### USING THE INFORMATION:
1: Transcribe the part of the sea urchin fertilization text that opens with the words containing "The fast block" and closes with "polyspermy takes effect.".
2: Condense the paragraph of the sea urchin fertilization text that begins "The fast block to polyspermy" into a short list of its main facts.
3: Resume the sea urchin fertilization text from the point where it stops.

Having obtained decent-ish amounts of gametes from sea urchins, the next step is to get eggs and sperm together. The first thing I did was examine the spawned eggs to make sure they were round and all the same size. Lumpy eggs or a variety of sizes of eggs indicates that they are probably not fertilizable. These eggs from F1 looked just about perfect:
Note that the eggs are all similarly sized (80 µm in diameter) and round. These look good to go.
The next step is to dilute the sperm in filtered seawater and introduce a small amount to the eggs. The sperm need to be diluted because, believe it or not, in this case too much of a good thing is bad. There’s a phenomenon called “polyspermy” which is pretty much exactly what it sounds like: an egg being penetrated by more than one sperm. Polyspermy leads to wonky development down the road, and while it probably rarely happens in the field, where sperm would be diluted immediately upon being spawned, it definitely does occur in the lab. However, eggs are smart and have evolved a couple of mechanisms to prevent polyspermy.
The fast block to polyspermy occurs within a few seconds of the fusion of the sperm and egg plasma membranes. As the sperm nucleus begins to enter the cytoplasm of the egg, Na+ ion channels in the egg membrane open and cause a depolarization of the egg membrane; this depolarization makes the egg impenetrable to other sperm. However, the egg membrane cannot remain depolarized indefinitely, so after about a minute the slow block to polyspermy takes effect.

### Saved data entries:
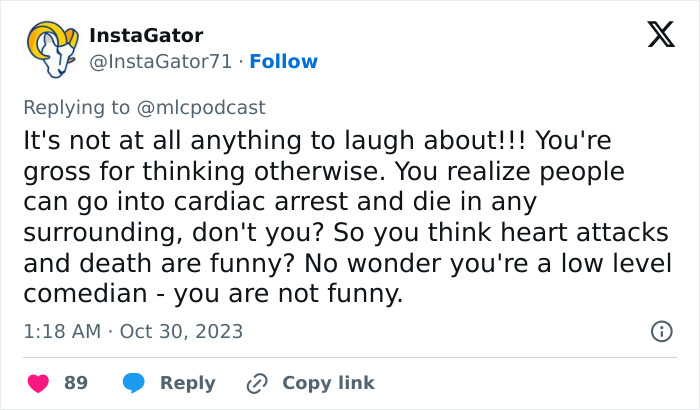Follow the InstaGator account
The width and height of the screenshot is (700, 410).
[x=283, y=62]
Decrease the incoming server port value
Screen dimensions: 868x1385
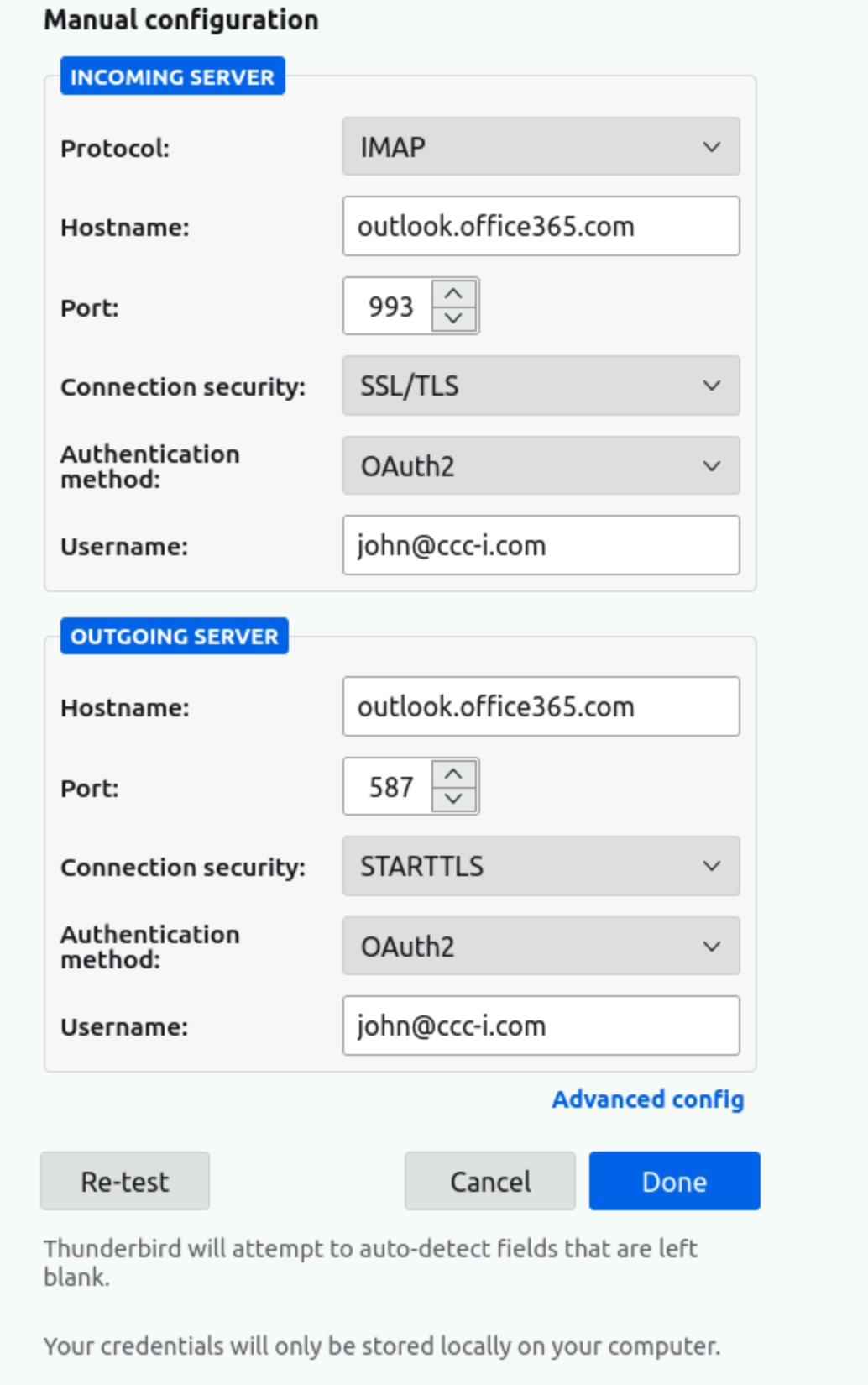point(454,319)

### RESULTS FOR THE EXERCISE:
1:
The fast block to polyspermy occurs within a few seconds of the fusion of the sperm and egg plasma membranes. As the sperm nucleus begins to enter the cytoplasm of the egg, Na+ ion channels in the egg membrane open and cause a depolarization of the egg membrane; this depolarization makes the egg impenetrable to other sperm. However, the egg membrane cannot remain depolarized indefinitely, so after about a minute the slow block to polyspermy takes effect.

2:
- The fast block to polyspermy occurs within a few seconds of the fusion of the sperm and egg plasma membranes.
- As the sperm nucleus begins entering the egg cytoplasm, Na+ ion channels in the egg membrane open and depolarize it.
- This depolarization makes the egg impenetrable to other sperm.
- The membrane cannot stay depolarized indefinitely, so after about a minute the slow block to polyspermy takes effect.

3:
The slow block is the rising of the egg’s vitelline layer above the surface of the egg, creating what we call the fertilization membrane. This envelope acts as a physical barrier against additional sperm. The really cool thing about studying fertilization in sea urchins is that you can watch it happen in real time. I mean, how often do you get to observe the formation of a brand new life at the moment that is is being formed?
In this video there are 2.5 eggs in the field of view. Concentrate on the two whole eggs. The one on the top has already been fertilized, which you know because you can see the fertilization membrane surrounding it. You can also see a lot of sperm zooming around. Keep an eye on the lower of the whole eggs; can you see the rising of its fertilization membrane?
Of the two female urchins that spawned for me this morning, F2 had only a few eggs to give but her fertilization rate was 100%. F1, on the other hand, spawned a lot of eggs but only about 50% of them were fertilized. I have no explanation for this. Sometimes (quite a lot of times, actually) things simply don’t work.
That said, at our local ambient temperature the first cleavage division occurs about two hours post-fertilization. That’s when I saw this:
A few hours later the embryos had progressed to what I think is the 16-cell stage. At this point it starts getting difficult to distinguish the different cells without focusing up and down through the embryo. But if you know what you’re looking at, the three-dimensional structure does make some sense. In the embryo below I can talk myself into seeing two rings of eight cells each, one ring lying on top of the other.
If the embryo is at the 16-cell stage, then it has undergone four cleavage divisions. The early divisions of an embryo are called “cleavages” because the cells divide in half to form equal-sized daughter cells. In other words, the cell cleaves. During cleavage the embryo doesn’t grow, which means that the average cell size necessarily decreases. Cleavage divisions will continue for a total of about 24 hours, resulting in a stage called a blastula.